## WORK ITEM
Check each line of the material below for "chapter" and copy those where it appears.

+++ PROVIDED INFORMATION +++

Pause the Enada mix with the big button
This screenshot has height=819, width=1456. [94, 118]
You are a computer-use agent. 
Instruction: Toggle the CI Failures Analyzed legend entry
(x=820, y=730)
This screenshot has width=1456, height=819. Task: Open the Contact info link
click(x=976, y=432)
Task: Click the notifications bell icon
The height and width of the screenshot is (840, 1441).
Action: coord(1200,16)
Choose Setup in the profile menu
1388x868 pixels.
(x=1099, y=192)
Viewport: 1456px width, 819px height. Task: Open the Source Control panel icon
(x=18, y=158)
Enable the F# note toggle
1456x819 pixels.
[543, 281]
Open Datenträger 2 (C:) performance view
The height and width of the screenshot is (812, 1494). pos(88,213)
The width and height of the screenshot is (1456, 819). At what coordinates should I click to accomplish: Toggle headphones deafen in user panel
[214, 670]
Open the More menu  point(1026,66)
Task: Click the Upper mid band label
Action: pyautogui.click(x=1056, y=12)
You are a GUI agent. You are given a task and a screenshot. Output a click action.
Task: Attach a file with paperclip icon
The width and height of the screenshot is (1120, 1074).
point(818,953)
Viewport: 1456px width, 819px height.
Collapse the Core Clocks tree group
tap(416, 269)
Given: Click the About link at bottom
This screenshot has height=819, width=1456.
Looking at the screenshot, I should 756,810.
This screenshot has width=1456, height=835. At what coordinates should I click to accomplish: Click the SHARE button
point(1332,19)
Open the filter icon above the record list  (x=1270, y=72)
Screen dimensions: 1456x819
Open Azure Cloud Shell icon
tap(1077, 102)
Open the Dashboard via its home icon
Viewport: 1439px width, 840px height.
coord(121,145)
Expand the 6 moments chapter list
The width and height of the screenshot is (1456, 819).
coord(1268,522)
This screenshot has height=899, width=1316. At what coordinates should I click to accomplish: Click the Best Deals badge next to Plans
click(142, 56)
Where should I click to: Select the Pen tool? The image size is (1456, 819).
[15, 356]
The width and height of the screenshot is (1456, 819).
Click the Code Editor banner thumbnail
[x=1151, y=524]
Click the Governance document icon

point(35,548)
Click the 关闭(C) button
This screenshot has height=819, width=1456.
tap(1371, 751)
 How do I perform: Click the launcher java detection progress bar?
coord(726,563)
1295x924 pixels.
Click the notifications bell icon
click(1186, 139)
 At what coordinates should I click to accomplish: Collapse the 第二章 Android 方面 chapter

+++

## SOLUTION TO THIS TASK
Expand the 6 moments chapter list
 At what coordinates should I click to accomplish: Collapse the 第二章 Android 方面 chapter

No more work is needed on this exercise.